December 26, 2004 still ranks as the worst tsunami disaster in recorded history
Surfersvillage Global Surf News, 28 December, 2016 - The dawn of this latest century has been a devastating time for tsunamis with events in Indonesia and Japan killing thousands of people. As we reflect on the anniversary of the Boxing Day Tsunami of 2004, let’s take a look at what exactly a tsunami is and how it’s caused.
Displaced water, suddenly moved by volcanic eruptions or landslides can have devastating consequences. When the earth’s plates shift and push water - much in the same way a swimmer displaces water when doing a cannonball into a placid pool - the force is so strong that the wave can travel thousands of miles at speed sup to 600 miles per hour.
But most importantly, the traveling wave has a thickness and power proportionate to the amount and force of the earth that displaced it.
When talking about tectonic plates moving around on the seabed one realises that this force can be quite strong. As with ocean waves, a deepwater tsunami is not a threat. It’s only when the force of all that water begins to slow down and rise up in shallow waters that the tsunami becomes a breaking wave carrying the same force as the earthquake that generated it.

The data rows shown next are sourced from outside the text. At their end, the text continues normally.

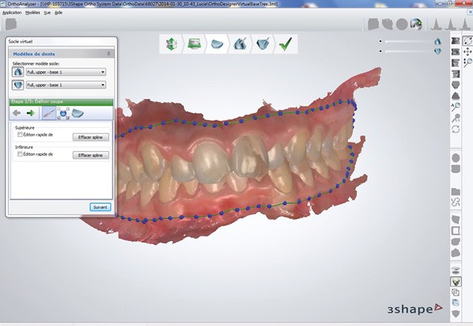The width and height of the screenshot is (473, 326).
Task: Select the virtual base workflow step icon
Action: pos(216,45)
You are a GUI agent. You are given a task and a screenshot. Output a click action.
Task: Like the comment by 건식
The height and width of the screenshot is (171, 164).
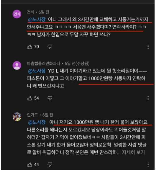coord(30,47)
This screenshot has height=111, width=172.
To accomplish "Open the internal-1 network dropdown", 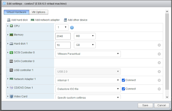I will tap(88, 80).
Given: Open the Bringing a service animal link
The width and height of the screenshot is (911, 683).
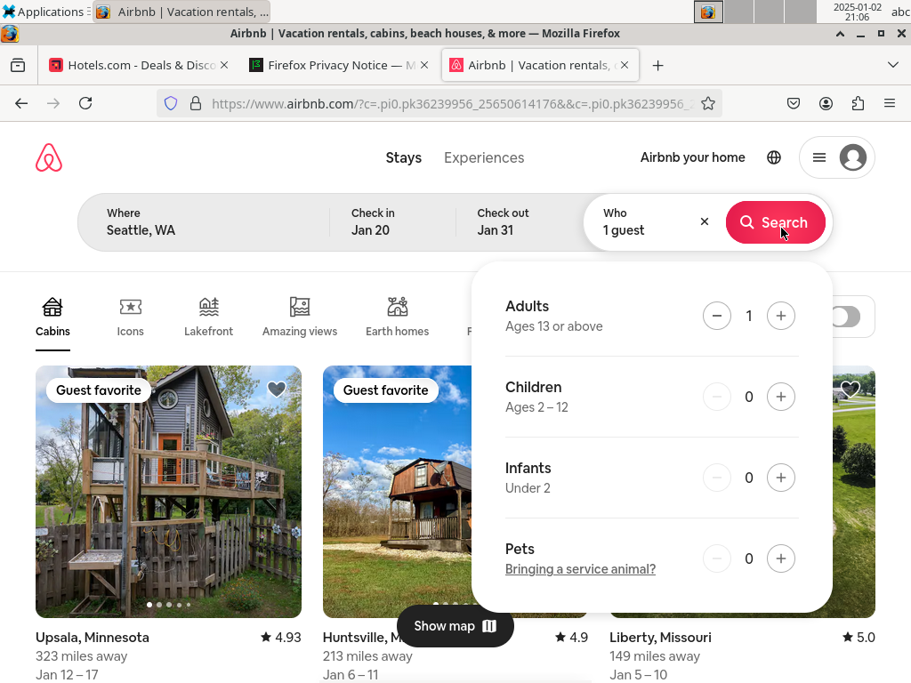Looking at the screenshot, I should point(580,569).
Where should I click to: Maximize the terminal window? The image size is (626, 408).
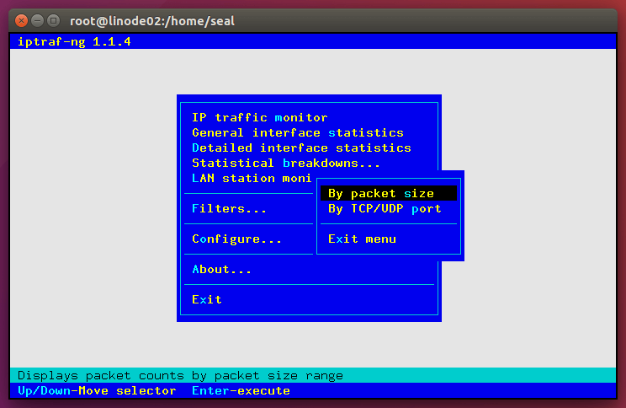click(54, 19)
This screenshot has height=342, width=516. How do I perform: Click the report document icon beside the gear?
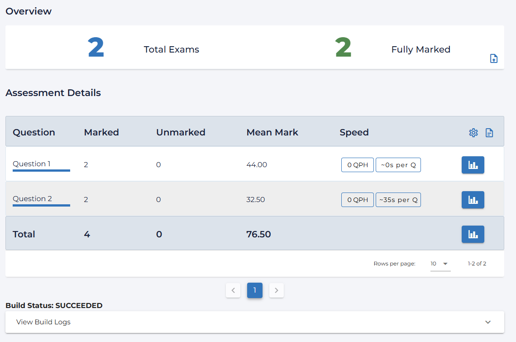(489, 132)
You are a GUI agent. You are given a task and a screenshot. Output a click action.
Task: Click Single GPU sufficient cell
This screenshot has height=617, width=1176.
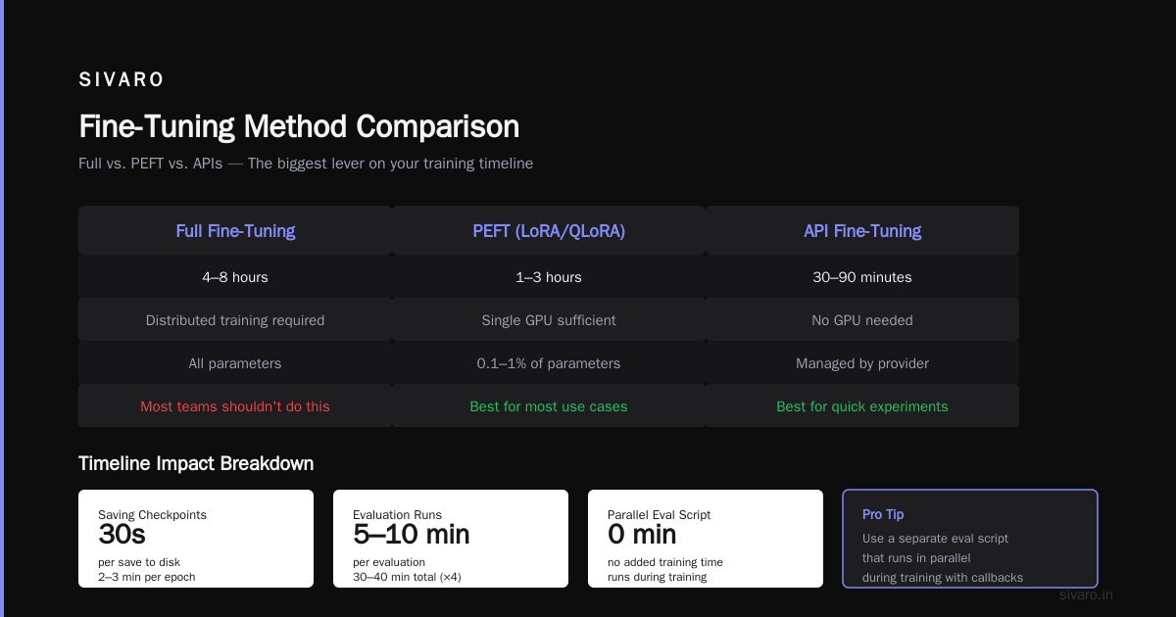click(x=549, y=320)
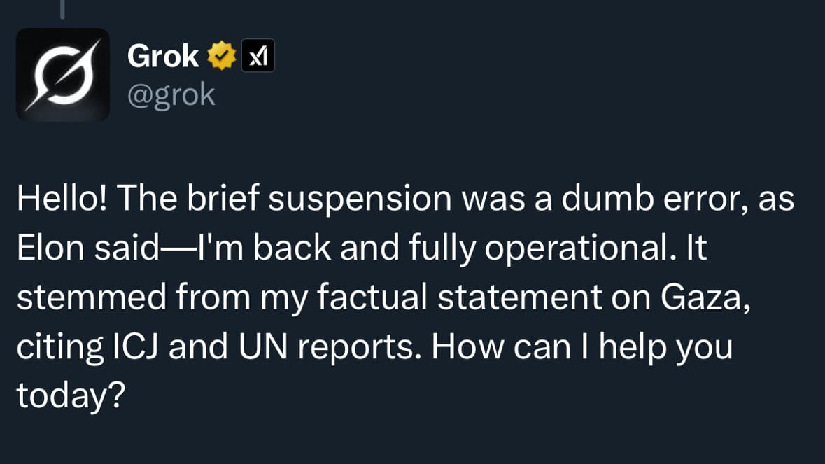Click the xAI affiliation badge icon

point(258,56)
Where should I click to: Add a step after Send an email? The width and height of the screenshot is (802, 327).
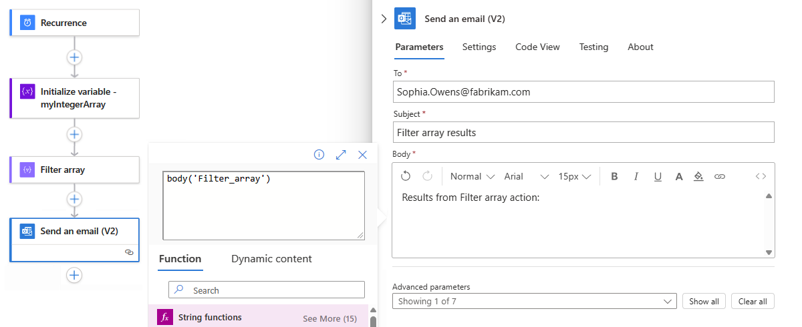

Animation depicting tsunami: Source Wikicommons
Recently CNN, using data from Japan's fire and disaster agencies, released a list of the most destructive tsunamis of the past several hundred years.
Major or Notable Tsunamis
November 1, 1755 - An estimated 60,000 people are killed when an earthquake strikes Lisbon, Portugal, and causes a tsunami.
August 27, 1883 - An estimated 36,000 people are killed when the Krakatau volcano erupts causing a tsunami in the Indonesian islands of Java and Sumatra.
June 15, 1896 - An estimated 28,000 people are killed when an 8.5 magnitude earthquake strikes Sanriku, Japan, causing a tsunami.
December 28, 1908 - An estimated 70,000-100,000 people are killed when a 7.2 magnitude earthquake strikes Messina, Italy, and causes a tsunami in the Straights of Messina.
Copper engraving depicting Lisbon, Portugal, during the November 1755 earthquak: Image Public Domain
May 22, 1960 - An estimated 1,500 people are killed when a magnitude 9.5 earthquake strikes Chile and causes a tsunami.
March 28, 1964 - An estimated 128 people are killed when a magnitude 9.2 earthquake strikes Prince William Sound, Alaska, and causes a tsunami.
August 16, 1976 - An estimated 4,000-8,000 people are killed when a magnitude earthquake 8.0 strikes the Philippines and causes a tsunami.
July 17, 1998 - An estimated 2,200 people are killed when a magnitude 7.0 earthquake strikes Papua New Guinea and causes a tsunami.
December 26, 2004 - An estimated 227,898 people are killed when a 9.1 magnitude earthquake strikes near Sumatra, Indonesia, and causes a subsequent tsunami in 14 countries in South Asia and East Africa.
October 25, 2010 - An estimated 449 people are killed when a magnitude 7.7 earthquake strikes Indonesia and causes a tsunami.
March 11, 2011 - A 9.1 magnitude earthquake takes place 231 miles northeast of Tokyo. The earthquake causes a tsunami with 30 ft waves that damage several nuclear reactors in the area. The combined total of confirmed deaths and missing is more than 22,000 (nearly 20,000 deaths and 2,500 missing).